Ainsi, bien qu’il puisse être tentant d’atteindre cette quatrième tasse de rôti français, lorsqu’il s’agit de misophonie, plus d’énergie n’est pas nécessairement une bonne chose. Je n’essaie pas de diaboliser le café ; Je succombe au haricot amer plus que la plupart des gens, et je reconnais les avantages d’une tasse de thé occasionnelle. Mais en fin de compte, ce n’est pas le bon vieux Joe qui résoudra vos problèmes avec de l’énergie. Avant de dépendre de la caféine et de risquer sa nervosité et son anxiété induites par les produits chimiques, éloignez-vous d’el café et réévaluez si vous pouvez rendre votre emploi du temps universitaire plus favorable à la misophonie.

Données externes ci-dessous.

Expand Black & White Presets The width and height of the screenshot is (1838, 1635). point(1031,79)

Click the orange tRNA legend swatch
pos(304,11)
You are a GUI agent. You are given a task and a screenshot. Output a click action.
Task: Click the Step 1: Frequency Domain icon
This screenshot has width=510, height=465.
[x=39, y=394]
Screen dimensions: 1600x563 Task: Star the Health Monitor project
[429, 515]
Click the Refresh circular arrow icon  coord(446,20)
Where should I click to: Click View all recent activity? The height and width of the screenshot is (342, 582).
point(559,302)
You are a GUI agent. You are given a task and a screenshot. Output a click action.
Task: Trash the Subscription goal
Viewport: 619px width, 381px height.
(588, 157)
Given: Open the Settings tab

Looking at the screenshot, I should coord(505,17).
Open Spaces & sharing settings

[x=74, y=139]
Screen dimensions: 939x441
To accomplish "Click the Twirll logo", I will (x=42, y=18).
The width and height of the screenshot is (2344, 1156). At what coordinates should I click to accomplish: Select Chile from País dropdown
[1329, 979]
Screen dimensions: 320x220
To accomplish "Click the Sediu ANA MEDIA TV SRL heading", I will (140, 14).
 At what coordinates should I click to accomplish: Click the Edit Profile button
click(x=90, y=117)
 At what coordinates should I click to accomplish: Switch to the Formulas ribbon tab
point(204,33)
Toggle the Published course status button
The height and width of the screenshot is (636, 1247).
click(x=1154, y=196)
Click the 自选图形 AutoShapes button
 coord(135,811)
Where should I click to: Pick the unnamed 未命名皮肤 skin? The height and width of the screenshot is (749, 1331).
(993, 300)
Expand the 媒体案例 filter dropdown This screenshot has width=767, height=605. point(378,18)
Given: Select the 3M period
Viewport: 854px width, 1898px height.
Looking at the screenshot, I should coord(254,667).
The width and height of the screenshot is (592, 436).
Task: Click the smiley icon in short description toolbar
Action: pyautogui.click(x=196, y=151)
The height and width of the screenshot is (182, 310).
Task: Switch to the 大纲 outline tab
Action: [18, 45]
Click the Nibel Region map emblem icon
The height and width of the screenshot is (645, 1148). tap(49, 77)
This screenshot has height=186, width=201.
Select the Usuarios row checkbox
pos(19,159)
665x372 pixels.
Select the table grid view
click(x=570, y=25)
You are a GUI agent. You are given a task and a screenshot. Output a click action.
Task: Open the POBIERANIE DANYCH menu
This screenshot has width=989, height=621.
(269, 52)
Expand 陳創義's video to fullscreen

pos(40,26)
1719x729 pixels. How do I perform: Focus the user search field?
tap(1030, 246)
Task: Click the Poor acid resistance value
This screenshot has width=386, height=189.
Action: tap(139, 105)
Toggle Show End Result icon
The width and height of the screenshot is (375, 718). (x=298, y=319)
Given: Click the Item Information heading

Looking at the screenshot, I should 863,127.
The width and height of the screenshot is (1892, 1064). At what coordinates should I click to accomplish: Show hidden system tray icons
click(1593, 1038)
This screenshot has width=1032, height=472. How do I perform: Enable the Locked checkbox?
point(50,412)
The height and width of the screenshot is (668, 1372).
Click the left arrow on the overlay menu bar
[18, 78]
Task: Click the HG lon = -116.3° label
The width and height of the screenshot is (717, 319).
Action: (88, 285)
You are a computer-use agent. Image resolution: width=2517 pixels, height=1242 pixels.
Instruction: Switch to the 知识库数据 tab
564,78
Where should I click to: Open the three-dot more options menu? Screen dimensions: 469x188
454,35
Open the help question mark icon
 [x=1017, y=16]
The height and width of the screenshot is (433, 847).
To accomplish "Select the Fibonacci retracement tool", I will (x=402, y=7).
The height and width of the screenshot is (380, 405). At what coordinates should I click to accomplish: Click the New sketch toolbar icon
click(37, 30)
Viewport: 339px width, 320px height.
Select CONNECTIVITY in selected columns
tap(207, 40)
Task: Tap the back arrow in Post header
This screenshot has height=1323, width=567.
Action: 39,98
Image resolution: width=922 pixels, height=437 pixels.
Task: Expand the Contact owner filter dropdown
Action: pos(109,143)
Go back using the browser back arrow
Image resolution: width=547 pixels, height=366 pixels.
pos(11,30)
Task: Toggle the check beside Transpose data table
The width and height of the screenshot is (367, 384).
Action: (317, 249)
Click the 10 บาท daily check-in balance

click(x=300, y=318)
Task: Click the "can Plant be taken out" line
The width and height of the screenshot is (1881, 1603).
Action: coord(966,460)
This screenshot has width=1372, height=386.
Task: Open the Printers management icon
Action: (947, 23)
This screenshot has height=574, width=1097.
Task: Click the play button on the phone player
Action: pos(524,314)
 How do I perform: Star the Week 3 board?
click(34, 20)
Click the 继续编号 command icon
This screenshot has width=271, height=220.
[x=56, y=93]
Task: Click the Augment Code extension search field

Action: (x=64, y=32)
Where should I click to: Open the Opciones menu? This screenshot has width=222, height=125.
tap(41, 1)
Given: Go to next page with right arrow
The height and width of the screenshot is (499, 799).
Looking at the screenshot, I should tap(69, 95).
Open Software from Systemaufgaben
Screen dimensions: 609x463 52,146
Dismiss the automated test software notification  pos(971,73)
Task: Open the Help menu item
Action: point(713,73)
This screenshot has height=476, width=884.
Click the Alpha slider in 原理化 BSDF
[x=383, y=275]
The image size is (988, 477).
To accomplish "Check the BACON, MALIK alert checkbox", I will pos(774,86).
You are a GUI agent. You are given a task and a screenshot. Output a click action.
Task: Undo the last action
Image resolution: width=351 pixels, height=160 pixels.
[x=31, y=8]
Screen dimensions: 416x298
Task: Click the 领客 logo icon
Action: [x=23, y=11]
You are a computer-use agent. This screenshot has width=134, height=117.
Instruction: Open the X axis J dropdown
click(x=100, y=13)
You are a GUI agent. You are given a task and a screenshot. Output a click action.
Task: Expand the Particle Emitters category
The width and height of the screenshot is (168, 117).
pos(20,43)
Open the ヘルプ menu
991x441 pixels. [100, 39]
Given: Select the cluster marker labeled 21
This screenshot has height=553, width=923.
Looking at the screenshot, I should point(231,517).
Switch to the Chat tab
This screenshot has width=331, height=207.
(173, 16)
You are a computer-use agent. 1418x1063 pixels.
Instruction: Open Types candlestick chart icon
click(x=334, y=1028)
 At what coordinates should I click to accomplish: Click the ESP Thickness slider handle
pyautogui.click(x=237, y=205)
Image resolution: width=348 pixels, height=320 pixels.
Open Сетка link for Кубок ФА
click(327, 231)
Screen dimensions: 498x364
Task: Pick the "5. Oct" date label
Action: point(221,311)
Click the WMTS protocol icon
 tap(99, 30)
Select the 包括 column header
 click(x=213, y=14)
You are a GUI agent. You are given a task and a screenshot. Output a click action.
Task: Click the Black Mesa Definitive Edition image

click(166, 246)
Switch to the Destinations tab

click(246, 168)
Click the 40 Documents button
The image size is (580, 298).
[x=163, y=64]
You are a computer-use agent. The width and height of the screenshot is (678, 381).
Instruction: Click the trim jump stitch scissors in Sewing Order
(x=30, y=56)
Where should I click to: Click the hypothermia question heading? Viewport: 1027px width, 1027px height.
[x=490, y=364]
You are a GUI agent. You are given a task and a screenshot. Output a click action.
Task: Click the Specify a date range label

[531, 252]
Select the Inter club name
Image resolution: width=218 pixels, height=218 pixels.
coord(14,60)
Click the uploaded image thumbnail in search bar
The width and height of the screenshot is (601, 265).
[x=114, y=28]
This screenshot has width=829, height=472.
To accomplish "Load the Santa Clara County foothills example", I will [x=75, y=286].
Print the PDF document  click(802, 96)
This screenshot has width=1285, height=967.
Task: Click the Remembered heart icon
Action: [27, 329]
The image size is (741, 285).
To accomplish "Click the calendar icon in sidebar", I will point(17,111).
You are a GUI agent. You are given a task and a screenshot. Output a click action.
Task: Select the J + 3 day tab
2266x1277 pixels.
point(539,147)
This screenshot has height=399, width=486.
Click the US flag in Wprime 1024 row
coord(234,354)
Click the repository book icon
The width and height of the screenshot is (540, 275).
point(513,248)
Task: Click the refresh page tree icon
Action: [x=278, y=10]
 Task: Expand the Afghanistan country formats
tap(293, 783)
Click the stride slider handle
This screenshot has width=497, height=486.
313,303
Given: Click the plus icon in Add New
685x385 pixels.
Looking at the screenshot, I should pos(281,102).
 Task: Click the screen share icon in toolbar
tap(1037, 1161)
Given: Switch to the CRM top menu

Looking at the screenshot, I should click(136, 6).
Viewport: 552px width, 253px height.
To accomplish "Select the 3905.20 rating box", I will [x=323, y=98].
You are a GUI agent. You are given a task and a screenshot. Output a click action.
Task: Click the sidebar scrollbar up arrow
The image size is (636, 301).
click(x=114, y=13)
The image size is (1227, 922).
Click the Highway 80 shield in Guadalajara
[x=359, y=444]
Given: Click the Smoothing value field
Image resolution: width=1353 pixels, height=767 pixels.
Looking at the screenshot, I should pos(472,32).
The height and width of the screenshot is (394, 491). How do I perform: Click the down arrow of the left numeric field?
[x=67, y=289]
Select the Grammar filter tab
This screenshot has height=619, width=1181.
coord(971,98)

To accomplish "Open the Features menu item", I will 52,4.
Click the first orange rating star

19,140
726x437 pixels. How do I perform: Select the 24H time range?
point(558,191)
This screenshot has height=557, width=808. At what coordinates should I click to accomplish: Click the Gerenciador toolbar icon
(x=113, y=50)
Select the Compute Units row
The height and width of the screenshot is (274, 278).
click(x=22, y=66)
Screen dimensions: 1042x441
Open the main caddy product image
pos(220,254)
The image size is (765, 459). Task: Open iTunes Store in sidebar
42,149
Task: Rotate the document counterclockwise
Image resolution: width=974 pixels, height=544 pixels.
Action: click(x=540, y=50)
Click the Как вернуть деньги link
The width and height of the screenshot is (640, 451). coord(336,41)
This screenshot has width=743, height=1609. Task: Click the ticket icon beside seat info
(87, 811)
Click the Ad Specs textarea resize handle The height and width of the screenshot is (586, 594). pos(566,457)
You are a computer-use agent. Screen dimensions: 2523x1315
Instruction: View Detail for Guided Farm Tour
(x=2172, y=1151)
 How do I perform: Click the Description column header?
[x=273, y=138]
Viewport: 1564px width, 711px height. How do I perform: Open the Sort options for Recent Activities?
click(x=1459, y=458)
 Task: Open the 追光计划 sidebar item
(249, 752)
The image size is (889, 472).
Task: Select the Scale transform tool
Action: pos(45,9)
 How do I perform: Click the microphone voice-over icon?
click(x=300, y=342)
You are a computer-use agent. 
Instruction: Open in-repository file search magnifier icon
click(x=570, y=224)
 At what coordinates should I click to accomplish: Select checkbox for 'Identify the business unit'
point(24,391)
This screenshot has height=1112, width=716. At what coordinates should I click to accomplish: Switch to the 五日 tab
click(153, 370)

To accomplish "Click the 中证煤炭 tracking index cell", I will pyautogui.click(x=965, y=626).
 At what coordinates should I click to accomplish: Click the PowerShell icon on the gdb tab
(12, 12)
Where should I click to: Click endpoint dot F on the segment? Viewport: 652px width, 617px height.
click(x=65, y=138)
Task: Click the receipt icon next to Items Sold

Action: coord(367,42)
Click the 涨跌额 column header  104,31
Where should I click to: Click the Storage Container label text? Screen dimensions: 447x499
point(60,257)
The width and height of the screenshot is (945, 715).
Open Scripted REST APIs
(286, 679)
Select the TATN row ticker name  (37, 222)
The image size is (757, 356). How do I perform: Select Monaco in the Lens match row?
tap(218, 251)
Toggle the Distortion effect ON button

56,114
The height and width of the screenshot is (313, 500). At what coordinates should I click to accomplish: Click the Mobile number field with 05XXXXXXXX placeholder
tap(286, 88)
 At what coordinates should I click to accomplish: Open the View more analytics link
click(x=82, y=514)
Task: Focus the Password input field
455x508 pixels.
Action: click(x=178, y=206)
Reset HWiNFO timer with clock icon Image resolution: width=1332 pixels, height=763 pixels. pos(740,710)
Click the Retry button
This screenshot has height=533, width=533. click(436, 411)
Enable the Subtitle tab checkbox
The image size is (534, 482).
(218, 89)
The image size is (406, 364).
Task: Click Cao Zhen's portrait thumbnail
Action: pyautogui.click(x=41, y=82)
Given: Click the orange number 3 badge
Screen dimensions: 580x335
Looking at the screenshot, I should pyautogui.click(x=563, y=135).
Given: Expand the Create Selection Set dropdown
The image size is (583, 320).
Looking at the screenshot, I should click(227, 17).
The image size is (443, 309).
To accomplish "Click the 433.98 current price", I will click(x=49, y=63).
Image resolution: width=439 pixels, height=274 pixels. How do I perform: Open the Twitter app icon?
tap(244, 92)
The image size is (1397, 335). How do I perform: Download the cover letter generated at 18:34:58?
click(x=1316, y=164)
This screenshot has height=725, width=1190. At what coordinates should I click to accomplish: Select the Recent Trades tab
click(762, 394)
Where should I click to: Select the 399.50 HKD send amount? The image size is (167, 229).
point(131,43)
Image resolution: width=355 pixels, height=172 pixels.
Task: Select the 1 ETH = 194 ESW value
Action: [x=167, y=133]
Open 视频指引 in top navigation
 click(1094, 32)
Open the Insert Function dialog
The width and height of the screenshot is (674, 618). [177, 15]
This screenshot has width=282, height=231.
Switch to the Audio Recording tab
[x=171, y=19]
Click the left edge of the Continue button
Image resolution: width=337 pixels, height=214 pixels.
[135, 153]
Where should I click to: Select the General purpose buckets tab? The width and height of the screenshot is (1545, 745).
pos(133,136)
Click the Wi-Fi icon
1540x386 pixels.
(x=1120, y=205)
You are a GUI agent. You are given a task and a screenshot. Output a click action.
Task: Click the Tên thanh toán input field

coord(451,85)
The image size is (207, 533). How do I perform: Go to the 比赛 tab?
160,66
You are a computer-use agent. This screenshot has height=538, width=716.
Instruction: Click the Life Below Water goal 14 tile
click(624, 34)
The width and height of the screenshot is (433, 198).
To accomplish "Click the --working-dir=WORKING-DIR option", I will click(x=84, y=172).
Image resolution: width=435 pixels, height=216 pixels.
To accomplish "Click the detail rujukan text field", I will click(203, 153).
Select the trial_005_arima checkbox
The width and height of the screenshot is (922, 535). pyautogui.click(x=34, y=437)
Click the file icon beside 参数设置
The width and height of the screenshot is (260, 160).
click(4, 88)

Gardez les choses fraîches !
Lorsque chaque minute dans une salle de classe semble une éternité, faire ce geste chaque jour peut être terriblement déprimant. Vous commencez à vous attendre à ce que vos activateurs viennent. Heureusement, chaque semestre est un nouveau départ. Mais j’essaie de changer les choses au quotidien en changeant ma place dans chaque classe et mon endroit où j’étudie chaque soir. Rendre chaque jour un peu plus mémorable rend votre expérience universitaire passionnante, faisant de chaque situation déclenchante un nouveau défi au lieu d’une autre journée difficile.
L’université peut être très épuisante lorsque vous souffrez de misophonie. Mais lorsque tout commence à devenir écrasant, prenez du recul et demandez-vous : pour quoi est-ce que je travaille ? Tenez un journal à ce sujet et évaluez si vos efforts valent ce que vous attendez de l’expérience, qu’il s’agisse d’un emploi ou simplement d’en savoir plus sur un sujet qui vous intéresse. Et si vous décidez que vous voulez persévérer, sachez que vous avez déjà traversé des moments difficiles.
Vous êtes une personne forte, et l’université n’a rien sur vous.